Bleach alone will not kill these parasites. But another effective method is to boil the water for at least 5 minutes to make it potable.
Using Too Much Bleach
The correct dosage to sanitize potable water is 8 drops or ⅛ teaspoon bleach to 1 gallon of water.
This dosage can be doubled for non-potable water (water from rivers, lakes etc.). It must be left for at least 30 minutes before drinking.
Bleach is a corrosive substance. If too much of it is used, it can cause serious damage when drunk and may even lead to death.
It is also important to use unscented bleach that contains 4-6% sodium hypochlorite which is the common concentration for most household bleaches.
Not Changing The Water Regularly And Accessing The Water Storage Improperly
Some people say that if the container and water have been sanitized and sealed tightly, it will stay good forever.

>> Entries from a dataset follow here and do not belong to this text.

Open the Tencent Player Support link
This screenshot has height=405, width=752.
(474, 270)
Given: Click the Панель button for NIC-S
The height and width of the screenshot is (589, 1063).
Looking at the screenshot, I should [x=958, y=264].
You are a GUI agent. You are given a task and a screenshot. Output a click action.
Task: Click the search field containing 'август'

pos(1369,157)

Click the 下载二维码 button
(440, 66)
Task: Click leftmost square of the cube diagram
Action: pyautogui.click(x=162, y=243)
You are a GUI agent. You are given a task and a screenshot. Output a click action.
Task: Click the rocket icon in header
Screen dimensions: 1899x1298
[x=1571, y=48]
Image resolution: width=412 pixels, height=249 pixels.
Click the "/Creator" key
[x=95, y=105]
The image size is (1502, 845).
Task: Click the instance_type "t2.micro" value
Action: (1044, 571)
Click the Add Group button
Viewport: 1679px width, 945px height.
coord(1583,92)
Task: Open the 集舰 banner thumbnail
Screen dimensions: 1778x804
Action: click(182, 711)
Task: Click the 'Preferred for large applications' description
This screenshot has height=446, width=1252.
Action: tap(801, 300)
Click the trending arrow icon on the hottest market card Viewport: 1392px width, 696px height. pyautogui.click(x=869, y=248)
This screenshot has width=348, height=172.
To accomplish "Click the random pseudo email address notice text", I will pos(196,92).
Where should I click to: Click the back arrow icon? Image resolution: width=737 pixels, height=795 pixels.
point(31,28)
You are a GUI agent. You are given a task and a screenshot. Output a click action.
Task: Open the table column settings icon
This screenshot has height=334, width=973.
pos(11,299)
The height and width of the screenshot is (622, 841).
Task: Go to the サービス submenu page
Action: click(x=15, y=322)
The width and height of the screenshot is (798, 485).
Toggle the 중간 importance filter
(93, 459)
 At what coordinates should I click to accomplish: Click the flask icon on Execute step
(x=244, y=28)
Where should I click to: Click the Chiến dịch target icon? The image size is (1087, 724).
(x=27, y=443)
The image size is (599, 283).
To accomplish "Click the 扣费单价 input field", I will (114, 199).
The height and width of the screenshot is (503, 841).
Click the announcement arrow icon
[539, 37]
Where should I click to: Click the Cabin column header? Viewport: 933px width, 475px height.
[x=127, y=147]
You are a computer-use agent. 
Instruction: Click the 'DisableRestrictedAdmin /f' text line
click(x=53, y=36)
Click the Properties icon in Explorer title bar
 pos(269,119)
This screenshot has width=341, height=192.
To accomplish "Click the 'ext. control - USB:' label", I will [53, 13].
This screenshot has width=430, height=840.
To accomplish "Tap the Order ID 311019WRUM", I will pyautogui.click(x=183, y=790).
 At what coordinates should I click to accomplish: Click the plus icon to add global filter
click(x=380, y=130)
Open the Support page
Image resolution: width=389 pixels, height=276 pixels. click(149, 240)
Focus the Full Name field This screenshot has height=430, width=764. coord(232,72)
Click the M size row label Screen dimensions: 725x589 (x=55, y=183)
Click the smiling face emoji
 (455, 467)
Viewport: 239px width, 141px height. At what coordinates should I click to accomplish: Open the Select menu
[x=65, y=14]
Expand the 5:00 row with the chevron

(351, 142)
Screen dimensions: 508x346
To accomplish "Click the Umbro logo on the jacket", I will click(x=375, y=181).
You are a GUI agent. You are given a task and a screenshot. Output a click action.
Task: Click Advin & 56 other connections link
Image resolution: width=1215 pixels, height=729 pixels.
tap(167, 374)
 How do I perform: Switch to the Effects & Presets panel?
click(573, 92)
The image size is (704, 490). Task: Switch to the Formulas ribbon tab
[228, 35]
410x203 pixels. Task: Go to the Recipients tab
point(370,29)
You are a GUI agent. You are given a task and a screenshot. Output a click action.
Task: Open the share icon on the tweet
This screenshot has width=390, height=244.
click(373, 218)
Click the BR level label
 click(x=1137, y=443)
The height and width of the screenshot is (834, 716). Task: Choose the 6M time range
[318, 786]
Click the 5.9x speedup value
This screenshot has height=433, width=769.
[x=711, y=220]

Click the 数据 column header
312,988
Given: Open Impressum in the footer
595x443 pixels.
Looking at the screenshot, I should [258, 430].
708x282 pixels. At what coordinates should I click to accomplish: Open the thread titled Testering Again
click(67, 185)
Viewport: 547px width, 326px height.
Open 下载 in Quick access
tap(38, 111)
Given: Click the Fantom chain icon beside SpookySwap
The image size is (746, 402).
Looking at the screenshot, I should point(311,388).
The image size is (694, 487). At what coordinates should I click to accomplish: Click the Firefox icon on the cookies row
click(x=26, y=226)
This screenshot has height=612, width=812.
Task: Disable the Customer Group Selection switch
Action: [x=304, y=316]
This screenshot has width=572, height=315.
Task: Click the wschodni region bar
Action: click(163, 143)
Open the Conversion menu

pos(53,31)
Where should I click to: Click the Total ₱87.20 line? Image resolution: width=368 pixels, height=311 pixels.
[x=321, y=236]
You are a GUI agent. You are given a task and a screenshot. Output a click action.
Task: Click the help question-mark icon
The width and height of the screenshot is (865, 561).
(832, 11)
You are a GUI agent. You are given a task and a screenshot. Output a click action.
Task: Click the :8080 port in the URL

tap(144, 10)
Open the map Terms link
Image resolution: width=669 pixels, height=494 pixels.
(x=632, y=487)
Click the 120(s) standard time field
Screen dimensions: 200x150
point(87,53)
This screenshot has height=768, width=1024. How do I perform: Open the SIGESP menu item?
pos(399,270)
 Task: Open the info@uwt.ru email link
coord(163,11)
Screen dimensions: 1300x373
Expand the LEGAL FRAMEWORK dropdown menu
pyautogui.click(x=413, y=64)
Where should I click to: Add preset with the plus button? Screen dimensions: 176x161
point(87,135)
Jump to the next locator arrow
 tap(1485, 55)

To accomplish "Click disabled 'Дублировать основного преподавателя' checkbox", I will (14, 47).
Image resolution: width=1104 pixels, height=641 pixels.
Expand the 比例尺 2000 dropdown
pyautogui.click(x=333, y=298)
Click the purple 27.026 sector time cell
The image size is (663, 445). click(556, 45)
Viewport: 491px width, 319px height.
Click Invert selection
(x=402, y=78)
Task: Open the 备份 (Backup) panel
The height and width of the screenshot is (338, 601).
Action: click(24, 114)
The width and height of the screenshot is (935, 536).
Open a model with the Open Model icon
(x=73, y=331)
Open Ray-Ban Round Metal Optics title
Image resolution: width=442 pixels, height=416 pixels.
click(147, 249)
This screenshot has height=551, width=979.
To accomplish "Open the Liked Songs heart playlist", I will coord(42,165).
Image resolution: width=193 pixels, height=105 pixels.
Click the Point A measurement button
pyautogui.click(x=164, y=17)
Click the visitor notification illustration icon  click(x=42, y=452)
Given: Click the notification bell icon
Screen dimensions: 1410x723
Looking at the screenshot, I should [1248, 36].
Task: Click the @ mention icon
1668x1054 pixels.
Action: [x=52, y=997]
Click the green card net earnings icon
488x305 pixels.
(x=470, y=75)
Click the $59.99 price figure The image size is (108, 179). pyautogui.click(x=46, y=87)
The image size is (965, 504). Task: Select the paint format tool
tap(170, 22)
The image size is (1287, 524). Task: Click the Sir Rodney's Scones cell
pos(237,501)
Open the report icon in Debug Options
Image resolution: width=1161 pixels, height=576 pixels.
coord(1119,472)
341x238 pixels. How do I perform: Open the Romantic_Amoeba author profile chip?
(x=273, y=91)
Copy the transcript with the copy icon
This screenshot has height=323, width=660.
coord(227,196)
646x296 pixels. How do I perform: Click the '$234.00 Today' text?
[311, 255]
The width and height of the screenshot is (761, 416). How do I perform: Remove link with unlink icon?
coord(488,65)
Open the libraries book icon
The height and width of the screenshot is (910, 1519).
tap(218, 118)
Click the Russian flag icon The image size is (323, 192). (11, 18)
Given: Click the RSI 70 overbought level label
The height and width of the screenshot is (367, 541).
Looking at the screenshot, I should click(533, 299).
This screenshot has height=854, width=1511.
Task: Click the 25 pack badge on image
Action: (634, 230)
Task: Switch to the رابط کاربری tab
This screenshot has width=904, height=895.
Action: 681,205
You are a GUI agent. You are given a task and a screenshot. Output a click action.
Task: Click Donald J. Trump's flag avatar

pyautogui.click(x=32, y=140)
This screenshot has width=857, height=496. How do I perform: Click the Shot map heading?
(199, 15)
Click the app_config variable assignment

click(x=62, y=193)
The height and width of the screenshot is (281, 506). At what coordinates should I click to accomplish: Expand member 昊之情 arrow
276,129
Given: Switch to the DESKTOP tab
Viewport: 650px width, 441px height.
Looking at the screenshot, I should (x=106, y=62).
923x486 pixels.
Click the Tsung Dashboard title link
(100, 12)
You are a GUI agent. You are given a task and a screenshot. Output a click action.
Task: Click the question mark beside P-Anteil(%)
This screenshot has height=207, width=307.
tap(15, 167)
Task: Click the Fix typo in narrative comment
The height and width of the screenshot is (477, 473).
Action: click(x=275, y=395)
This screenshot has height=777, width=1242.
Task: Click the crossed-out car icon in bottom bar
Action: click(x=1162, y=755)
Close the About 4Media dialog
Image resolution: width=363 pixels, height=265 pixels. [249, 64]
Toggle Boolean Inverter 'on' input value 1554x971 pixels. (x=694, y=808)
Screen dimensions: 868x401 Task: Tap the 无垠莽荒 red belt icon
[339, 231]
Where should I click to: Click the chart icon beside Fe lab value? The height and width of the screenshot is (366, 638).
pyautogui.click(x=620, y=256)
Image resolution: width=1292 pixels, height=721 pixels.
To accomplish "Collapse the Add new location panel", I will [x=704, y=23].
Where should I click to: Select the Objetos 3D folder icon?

However, to be on the side of caution. It is necessary to change the stored water every year. If any seal is broken or the container is cracked, you need to change the water even earlier.
The containers and fresh water both need to be sanitized again and sealed tightly. The discarded water can be used to water your vegetables, wash dishes, flush toilets or to do laundry.
Care must also be taken when accessing the water. You have to make sure bacteria is not introduced to the water via hands or ladles. It is recommended that a spout or spigot is used to avoid this type of contamination.
Water is going to be one of your most precious assets and needs to be stored properly.
This means using food grade containers. They need to be sanitized, filled with purified water, sealed tightly, stored in the right conditions.
A supply of bleach, filters and fuel will also help you make use of other sources of water when SHTF.